For example: “13 FILE10~1.TXT”

Original extents

TODO: add some text

1 30a555b 30a6000 12011ae00 9008d7 3f 43 1 12011ae00 30a6000 120113 30a6 9008d7 18530

Ltree file entries

The ltree entries of files and directories consist of entries starting with: 26 followed by the number of sub file entries.

The entries of files and directories:

Line number	Value	Description
1	LogicalEntries	The root directory
2		The target drive/mount point
3		The actual single file entries

File entry flags

Value	Identifier	Description
0x00000001		Unknown (Is read-only?)
0x00000002	Hidden	Is hidden
0x00000004	System	Is system
0x00000008	Archive	Is archive
0x00000010	Sym Link	Is symbolic link, junction or reparse point

0x00000080	Deleted	Is deleted

0x00001000	Hard Linked	Is hard link
0x00002000	Stream	Is stream

0x00100000	Internal	Is internal (used in combination with 0x00000006?)

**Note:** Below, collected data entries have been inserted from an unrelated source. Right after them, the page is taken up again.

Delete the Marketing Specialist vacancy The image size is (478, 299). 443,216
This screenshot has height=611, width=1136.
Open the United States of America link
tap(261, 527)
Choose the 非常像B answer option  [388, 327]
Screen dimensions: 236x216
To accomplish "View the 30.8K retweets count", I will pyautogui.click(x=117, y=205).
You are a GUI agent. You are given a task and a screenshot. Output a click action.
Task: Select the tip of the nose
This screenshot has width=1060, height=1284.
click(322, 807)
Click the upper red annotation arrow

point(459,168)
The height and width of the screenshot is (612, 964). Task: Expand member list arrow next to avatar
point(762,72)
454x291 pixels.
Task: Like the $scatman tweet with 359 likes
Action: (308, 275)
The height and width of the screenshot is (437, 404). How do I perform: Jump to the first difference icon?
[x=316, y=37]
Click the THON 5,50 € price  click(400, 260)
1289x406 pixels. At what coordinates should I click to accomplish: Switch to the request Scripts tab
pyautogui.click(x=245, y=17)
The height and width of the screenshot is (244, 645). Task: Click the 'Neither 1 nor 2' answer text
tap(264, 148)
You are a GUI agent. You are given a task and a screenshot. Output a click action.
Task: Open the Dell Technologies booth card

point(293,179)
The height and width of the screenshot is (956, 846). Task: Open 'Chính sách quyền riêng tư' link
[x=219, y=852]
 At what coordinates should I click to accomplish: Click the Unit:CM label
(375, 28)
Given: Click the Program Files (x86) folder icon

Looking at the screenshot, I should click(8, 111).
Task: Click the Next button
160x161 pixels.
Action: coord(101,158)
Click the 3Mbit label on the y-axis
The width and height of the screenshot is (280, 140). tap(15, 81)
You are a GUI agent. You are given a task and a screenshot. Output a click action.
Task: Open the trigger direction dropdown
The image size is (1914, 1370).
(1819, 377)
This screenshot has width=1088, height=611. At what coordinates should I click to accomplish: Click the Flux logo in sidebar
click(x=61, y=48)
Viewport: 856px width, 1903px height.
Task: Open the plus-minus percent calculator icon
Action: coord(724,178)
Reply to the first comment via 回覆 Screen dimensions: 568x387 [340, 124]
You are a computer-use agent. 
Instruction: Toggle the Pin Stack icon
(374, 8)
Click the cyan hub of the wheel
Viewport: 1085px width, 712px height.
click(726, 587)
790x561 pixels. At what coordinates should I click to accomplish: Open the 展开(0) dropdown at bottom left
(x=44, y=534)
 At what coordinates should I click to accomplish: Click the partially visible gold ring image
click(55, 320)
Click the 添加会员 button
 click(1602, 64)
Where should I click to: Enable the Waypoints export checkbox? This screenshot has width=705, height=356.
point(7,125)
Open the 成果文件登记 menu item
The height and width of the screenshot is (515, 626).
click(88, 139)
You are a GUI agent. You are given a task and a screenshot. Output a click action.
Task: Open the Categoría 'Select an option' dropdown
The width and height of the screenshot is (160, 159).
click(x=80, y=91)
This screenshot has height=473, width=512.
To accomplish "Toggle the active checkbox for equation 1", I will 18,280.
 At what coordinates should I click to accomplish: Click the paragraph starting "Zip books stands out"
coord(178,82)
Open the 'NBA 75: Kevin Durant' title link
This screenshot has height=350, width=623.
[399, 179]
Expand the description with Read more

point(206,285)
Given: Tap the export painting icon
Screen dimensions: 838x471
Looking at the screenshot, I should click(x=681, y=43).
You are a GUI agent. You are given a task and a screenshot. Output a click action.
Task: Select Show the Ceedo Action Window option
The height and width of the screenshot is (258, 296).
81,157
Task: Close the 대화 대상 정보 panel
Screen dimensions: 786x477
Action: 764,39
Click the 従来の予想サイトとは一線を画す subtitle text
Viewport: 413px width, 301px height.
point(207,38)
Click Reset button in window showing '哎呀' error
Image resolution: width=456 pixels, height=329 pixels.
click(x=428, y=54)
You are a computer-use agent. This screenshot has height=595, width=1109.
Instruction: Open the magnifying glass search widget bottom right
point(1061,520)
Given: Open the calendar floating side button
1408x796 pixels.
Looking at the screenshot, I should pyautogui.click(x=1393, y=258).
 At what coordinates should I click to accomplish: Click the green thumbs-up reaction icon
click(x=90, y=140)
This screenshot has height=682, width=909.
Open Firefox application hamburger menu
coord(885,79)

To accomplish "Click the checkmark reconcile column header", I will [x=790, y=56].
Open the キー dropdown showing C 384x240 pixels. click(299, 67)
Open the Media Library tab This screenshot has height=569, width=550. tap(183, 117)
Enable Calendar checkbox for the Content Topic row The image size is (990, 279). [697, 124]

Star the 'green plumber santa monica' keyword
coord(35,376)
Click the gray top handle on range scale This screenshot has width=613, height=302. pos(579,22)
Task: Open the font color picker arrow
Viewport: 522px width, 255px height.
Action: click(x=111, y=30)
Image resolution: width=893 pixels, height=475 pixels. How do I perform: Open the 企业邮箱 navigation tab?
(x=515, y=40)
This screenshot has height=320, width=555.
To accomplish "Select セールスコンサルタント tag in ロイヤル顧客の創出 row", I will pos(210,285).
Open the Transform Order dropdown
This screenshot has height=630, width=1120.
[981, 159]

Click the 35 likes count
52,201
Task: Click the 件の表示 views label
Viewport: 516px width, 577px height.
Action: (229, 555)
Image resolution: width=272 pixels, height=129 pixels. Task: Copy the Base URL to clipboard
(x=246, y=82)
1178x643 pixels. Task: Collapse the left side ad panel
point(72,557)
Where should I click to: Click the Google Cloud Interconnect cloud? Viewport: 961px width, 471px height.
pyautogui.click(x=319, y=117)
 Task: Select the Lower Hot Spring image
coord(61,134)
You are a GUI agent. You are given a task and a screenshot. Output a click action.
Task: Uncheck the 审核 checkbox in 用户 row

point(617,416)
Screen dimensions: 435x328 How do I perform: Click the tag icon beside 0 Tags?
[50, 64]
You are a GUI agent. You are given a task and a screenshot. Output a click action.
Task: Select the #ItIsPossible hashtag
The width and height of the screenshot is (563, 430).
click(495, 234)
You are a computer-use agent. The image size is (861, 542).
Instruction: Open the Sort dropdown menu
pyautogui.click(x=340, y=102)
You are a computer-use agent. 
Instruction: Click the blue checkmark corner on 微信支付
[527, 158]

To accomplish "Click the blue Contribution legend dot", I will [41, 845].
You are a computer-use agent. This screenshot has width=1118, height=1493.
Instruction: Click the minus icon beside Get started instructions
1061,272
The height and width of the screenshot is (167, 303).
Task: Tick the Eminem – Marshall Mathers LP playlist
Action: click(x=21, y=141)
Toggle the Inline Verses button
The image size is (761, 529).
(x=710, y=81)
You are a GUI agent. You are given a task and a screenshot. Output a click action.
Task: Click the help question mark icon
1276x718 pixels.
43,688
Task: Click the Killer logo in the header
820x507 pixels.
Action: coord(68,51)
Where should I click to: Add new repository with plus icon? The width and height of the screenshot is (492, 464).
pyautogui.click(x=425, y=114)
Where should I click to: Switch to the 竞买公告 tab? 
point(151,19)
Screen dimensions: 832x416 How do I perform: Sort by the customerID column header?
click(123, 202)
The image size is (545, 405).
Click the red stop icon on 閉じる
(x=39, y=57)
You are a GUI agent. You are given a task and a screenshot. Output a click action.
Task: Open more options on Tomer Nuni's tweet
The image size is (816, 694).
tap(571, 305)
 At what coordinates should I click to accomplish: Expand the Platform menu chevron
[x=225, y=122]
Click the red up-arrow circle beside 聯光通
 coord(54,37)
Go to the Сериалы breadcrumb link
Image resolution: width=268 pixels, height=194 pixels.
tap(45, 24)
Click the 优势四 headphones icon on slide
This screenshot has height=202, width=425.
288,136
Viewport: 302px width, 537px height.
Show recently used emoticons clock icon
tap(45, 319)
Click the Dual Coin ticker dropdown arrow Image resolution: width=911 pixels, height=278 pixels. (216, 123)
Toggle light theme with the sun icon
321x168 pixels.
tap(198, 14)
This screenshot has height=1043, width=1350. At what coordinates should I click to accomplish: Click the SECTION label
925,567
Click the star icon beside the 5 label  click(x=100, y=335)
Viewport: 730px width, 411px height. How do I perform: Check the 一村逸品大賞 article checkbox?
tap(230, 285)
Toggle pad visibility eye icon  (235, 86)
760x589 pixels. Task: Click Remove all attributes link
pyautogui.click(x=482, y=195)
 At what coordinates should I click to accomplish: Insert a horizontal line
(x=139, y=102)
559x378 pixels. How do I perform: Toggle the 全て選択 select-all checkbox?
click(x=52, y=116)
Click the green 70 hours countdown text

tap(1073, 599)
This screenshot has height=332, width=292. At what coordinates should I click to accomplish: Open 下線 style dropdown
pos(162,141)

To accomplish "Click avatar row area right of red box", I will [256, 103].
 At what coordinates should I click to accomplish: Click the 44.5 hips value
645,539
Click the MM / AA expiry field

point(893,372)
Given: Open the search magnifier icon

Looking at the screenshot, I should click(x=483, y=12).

0x00200000	Unallocated Clusters	Unknown
0x00400000		Unknown

0x01000000		Unknown
0x02000000	Folder	Is folder
0x04000000		Data is sparse

If 0x00002000 or 0x02000000 are not set the file entry is of type “File”.

If the sparse data flag is set:

the data size should be 1 and data should consist of a single byte value.
the data size should be equal to the file size and data should be the same.

If the duplicate data offset value is not set the single byte value in the data should be used to reconstruct the file data. E.g. if the file size is 4096 and the data contains the byte value 0x00 the resulting file should consists of 4096 x 0x00 byte values.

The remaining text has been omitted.